Teledildonics and Chess: The Unexpected Possibilities That Could Enhance Sex
Want to up your game? Dr. David Levy explains whether you can actually use vibrating anal beads to cheat at chess.
When I launched the “Love and Sex with Robots” field with my book in 2007, I never dreamed that the subject could intersect with my career as a professional chess player.
Now the intersection of the two subjects has become a trended topic due to the furor around the suggestion by the reigning World Chess Champion, Magnus Carlsen, that a fellow grandmaster might have cheated at the chess board.
Specifically, the link between chess and teledildonics is the idea that Carlsen’s opponent, the 19-year-old American Grandmaster Hans Niemann, could have been using a sex toy. Niemann was said to use anal vibrating beads to alert him to strong moves found by a superhuman chess “engine”—a computer program capable of regularly outplaying any human chess player.
Before I discuss this ostensibly ludicrous idea, I’d suggest reading Melanie Whyte’s article, Orgasms Are Great, but Have You Ever Used Vibrating Anal Beads to Cheat at Chess?
Background behind these claims
The vibrating anal beads idea gained a measure of respectability (if that is an accurate description) when Elon Musk retweeted a video that had gone viral.
Musk later deleted his tweet, but the archived version and screenshots of the video are still making the rounds on the Internet. When re-sharing the video Musk quoted the German philosopher, Arthur Schopenhauer, tweeting:
“‘Talent hits a target no one else can hit, genius hits a target no one can see (cause it’s in ur butt)’ – Schopenhauer.”
In summary, what has been suggested is that wirelessly controlled anal beads could be made, by using a simple code, to vibrate in different ways to indicate which move was being recommended by a chess engine.
The anal beads suggestion is not the first time, by a few decades, that transmitting moves to something in the body of a chess player has been given any credence.
The late great World Champion Bobby Fischer feared that “the Russians” might be able to affect his thinking by transmitting data to the fillings in Fischer’s teeth, so he had all his fillings removed.
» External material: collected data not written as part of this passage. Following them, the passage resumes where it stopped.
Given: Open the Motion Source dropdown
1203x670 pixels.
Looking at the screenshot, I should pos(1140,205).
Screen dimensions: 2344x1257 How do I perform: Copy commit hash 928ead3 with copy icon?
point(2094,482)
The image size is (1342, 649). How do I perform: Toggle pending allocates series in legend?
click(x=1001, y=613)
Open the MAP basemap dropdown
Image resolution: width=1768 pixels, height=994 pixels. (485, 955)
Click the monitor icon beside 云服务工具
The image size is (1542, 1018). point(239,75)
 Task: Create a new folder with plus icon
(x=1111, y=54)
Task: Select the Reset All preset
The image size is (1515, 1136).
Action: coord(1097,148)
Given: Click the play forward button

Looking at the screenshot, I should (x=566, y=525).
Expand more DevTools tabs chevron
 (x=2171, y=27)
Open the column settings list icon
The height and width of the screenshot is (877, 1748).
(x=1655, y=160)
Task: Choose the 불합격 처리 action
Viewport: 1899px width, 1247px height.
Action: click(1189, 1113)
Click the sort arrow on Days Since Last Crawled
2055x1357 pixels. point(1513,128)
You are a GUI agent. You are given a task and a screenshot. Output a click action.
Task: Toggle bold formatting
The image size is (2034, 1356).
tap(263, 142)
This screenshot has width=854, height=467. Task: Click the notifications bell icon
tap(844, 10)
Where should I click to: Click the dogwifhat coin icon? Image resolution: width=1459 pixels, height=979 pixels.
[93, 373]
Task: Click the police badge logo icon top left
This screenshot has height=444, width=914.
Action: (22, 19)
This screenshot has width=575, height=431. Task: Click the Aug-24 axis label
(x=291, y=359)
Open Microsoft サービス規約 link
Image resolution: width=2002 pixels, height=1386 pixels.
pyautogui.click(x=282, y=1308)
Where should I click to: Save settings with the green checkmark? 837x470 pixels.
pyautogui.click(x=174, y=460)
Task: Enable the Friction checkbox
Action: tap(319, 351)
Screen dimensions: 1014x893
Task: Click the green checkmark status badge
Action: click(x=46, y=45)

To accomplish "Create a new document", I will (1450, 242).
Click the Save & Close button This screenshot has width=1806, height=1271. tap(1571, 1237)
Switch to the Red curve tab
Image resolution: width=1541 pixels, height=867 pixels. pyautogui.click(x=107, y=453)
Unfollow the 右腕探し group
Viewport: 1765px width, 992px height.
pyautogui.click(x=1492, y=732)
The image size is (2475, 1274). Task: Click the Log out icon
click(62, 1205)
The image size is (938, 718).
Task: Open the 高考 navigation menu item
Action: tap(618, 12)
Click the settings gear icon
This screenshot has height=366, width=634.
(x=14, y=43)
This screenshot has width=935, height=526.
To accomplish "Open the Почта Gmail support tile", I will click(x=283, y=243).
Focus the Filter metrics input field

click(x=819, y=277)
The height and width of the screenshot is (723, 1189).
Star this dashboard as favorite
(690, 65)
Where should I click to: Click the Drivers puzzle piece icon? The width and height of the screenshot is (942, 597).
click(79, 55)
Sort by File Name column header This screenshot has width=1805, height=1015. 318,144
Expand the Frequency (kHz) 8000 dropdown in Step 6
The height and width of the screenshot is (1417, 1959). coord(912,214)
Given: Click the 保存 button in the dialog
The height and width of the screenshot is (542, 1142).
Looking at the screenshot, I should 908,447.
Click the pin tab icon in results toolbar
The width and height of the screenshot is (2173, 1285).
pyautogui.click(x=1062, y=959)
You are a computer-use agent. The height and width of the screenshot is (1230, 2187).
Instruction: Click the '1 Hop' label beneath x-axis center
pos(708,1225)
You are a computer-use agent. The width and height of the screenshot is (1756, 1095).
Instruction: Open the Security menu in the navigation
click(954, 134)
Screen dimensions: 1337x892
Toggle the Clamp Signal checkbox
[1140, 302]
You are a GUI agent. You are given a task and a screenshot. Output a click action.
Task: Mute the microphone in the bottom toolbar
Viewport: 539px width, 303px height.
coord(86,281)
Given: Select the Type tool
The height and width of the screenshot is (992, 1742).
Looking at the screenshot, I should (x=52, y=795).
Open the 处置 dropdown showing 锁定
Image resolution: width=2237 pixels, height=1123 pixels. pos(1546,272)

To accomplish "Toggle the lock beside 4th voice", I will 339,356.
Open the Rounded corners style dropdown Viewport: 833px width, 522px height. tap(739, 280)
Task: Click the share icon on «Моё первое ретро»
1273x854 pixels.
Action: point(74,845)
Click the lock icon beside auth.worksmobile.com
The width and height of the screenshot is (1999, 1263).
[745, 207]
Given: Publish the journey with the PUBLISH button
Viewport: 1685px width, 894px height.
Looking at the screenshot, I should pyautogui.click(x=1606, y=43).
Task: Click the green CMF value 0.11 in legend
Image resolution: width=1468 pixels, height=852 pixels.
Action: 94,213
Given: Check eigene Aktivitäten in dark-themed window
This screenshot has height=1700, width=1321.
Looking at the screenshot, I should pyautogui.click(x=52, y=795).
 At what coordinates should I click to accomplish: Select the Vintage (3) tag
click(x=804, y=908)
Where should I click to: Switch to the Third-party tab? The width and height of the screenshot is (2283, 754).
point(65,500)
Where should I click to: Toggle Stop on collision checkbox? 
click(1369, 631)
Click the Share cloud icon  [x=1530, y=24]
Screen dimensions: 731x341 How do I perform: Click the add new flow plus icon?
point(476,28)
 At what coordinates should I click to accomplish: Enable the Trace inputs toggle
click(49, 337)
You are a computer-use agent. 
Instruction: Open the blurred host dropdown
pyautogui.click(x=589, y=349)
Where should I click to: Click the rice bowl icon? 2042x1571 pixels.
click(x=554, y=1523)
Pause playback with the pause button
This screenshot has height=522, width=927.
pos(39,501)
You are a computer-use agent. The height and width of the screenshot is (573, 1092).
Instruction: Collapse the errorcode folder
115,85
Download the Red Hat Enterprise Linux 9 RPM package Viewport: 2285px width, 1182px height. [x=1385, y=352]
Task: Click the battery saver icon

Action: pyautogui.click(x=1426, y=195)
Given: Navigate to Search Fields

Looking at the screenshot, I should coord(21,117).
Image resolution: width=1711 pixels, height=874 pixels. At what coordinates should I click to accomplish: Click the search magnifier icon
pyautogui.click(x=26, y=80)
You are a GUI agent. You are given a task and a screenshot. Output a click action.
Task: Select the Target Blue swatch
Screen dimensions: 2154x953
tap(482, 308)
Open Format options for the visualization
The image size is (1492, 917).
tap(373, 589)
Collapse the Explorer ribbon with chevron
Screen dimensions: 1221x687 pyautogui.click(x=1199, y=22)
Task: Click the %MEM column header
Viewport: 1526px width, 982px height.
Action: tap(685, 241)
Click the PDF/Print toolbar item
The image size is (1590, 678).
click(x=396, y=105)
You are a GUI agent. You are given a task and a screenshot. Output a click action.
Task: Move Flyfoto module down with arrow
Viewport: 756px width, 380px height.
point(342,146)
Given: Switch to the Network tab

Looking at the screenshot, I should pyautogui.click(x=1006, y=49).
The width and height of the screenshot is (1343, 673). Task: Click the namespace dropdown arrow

Fischer revealed this fear to his long-time friend Ron Gross while on a fishing holiday in Mexico (quoted from Fred Waitzkin’s book “Searching for Bobby Fischer”):
“He looked terrible… clothes all baggy, wearing old beat-up shoes… Then I noticed that he was favoring his mouth, and he told me that he’d had some work done on his teeth; he’d had a dentist take all the fillings out of his mouth… I said ‘Bobby, that’s going to ruin your teeth. Did you have him put plastic in the holes?’ And he said, ‘I didn’t have anything put in. I don’t want anything artificial in my head.’ He’d read about a guy wounded in World War II who had a metal plate in his head that was always picking up vibrations, maybe even radio transmissions. He said the same thing could happen from metal in your teeth.”
What’s necessary to cheat with vibrating anal beads
Now let us consider what would be necessary for a chess player to cheat using anal vibrating beads (or fillings in their teeth).
The cheating player would need the following:
[a] To have a means of receiving moves chosen by a chess engine without alerting spectators or the arbiter.
With modern technology, this would certainly be feasible using vibrating anal beads.
And they would also need:
[b] To have a means of transmitting the current game position, or at least the opponent’s latest move in the game, to the chess engine.
In the past, this could be done by an associate of the cheater, as has happened in a number of well-established cases.
But nowadays, fairly stringent (though not 100% foolproof) methods are adopted by tournament organizers and arbiters to prevent the players themselves and any spectators from taking any kind of transmitting device into the tournament hall. Airline-type security equipment is employed to police such restrictions, though these are probably not foolproof.
Furthermore, it is fast becoming customary to delay, by a few minutes, the streaming of tournament chess games as they are played. That way, online audiences can see only the position and moves as they were some minutes ago, not while a player is pondering their current move. So sending an opponent’s move from inside the tournament hall to an outside computing device is certainly a non-trivial task, at the very least.
And with even stronger preventative measures soon to be discussed by the World Chess Federation (FIDE), a cheater’s task is likely to become even more problematic than it is now.
The future of teledildonics and chess
In an attempt to prove his accusers wrong, Hans Niemann has offered to play naked. Assuming such a performance would include an anal examination, it would allow him to prove his assertion that he can play as well without any hidden beads, as he has been doing in recent tournaments.
But perhaps there is another side to this whole issue—the use of sex toys and teledildonics to enhance our sex lives through chess.
After all, chess boxing has become a recognized hybrid sporting activity in just a few years, so why not chess sex?